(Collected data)
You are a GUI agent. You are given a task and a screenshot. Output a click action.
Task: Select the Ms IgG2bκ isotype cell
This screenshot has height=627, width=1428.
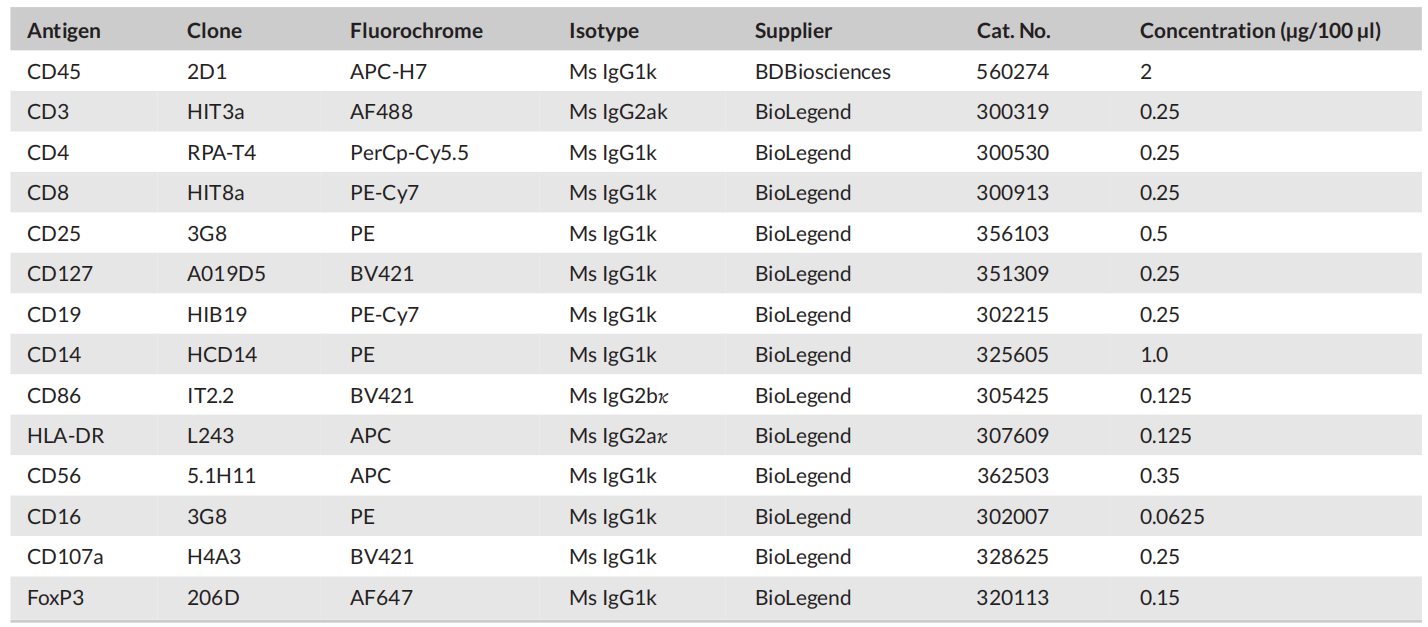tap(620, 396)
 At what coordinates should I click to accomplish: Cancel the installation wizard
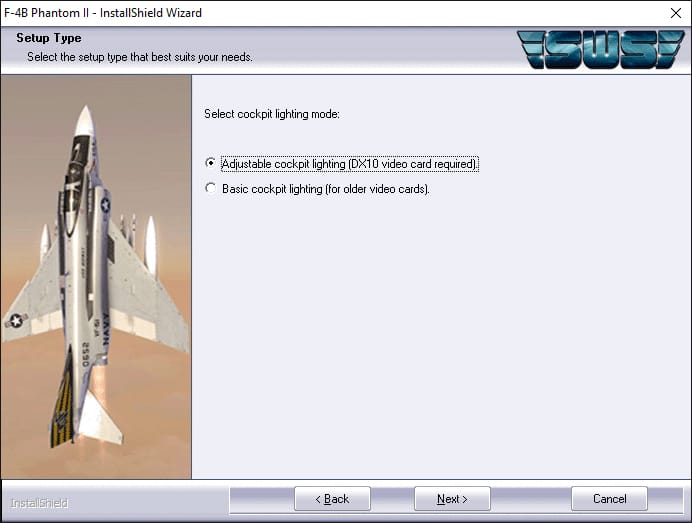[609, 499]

Task details:
Copy out the records exactly. Do not include the pictures.

Response below:
You are a GUI agent. You are given a task and a screenshot. Output a click action.
Task: Select the Ms IgG2bκ isotype cell
This screenshot has height=627, width=1428.
tap(620, 396)
 At what coordinates should I click to accomplish: Cancel the installation wizard
[609, 499]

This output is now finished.